In this perspective article, we consider the critical issue of data and other research object standardisation and, specifically, how international collaboration, and organizations such as the International Neuroinformatics Coordinating Facility (INCF) can encourage that emerging neuroscience data be Findable, Accessible, Interoperable, and Reusable (FAIR). As neuroscientists engaged in the sharing and integration of multi-modal and multiscale data, we see the current insufficiency of standards as a major impediment in the Interoperability and Reusability of research results. We call for increased international collaborative standardisation of neuroscience data to foster integration and efficient reuse of research objects.

As experimental assays and analyses become increasingly complex and the scale of tissue and cellular profiling multiplies, neuroscience faces increasing challenges. To be used efficiently, accessible data need to be described coherently and with standards. We present here the argument that standardisation is critical, requires an international effort, and will lead to much improved efficiency in neuroscience research. We call for the neuroscience community to join this standardisation effort.

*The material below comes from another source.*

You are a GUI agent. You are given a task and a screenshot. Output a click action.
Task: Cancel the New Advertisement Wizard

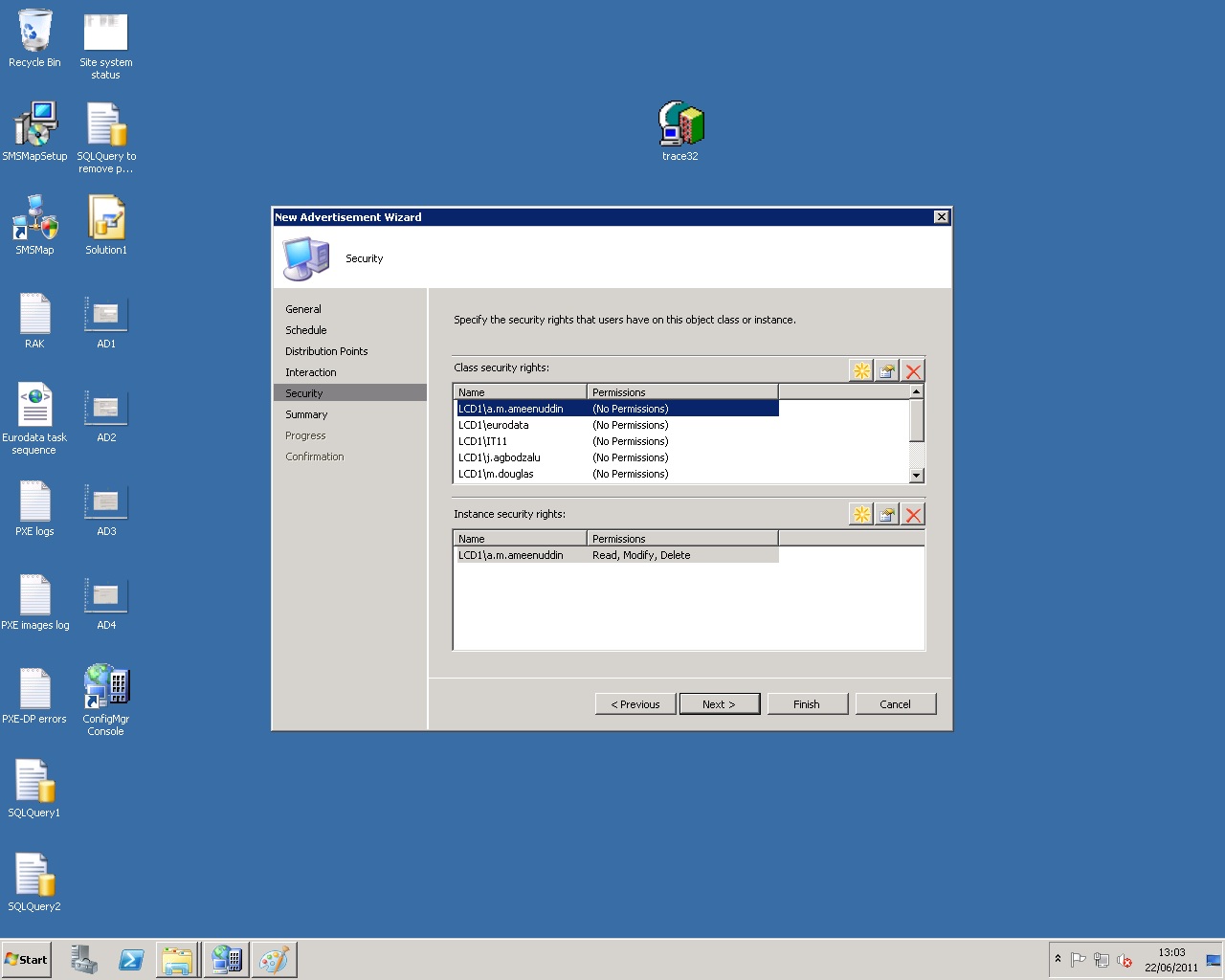[x=895, y=703]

Neuroscience is a multifactorial discipline where significant advances are made by combining theoretical, computational, experimental and technological approaches. The challenges of understanding function and dysfunction of the brain are still of unknown complexity and far from being met. Progress in therapeutics and clinical impact lags technical advances (Kapur et al., 2012), despite increased depth and scope of investigations. Results are currently published at an unprecedented rate, and for data and methods, stricter requirements are in motion toward more rigorous practices at funding agencies (NOT-OD-21–013) and most journals. Even so, there remain concerns about the large amount of poorly reproducible results (Ioannidis, 2007; Ioannidis et al., 2014; Baker, 2016). This represents a dire ‘lack of efficiency’ of neuroscience research amongst other fields (Chu & Evans, 2021).

To achieve the goals of basic and applied neuroscience, these fields require systematic, standardized and well-defined data organization practices and proper data description for effective content discovery and reproducibility. Deep understanding of the field necessitates 1) leveraging and extending existing theoretical frameworks and models for making testable predictions; and 2) probing experimental results and their interpretation by reanalysing data from different, new angles using cutting-edge analytic techniques. Given the complexity, scale, and multidisciplinary nature of the problem of understanding brain function, we argue such methods and practices for developing, integrating and testing theories and models must become radically more efficient, to keep up with the dramatic (and accelerating) advances in data acquisition.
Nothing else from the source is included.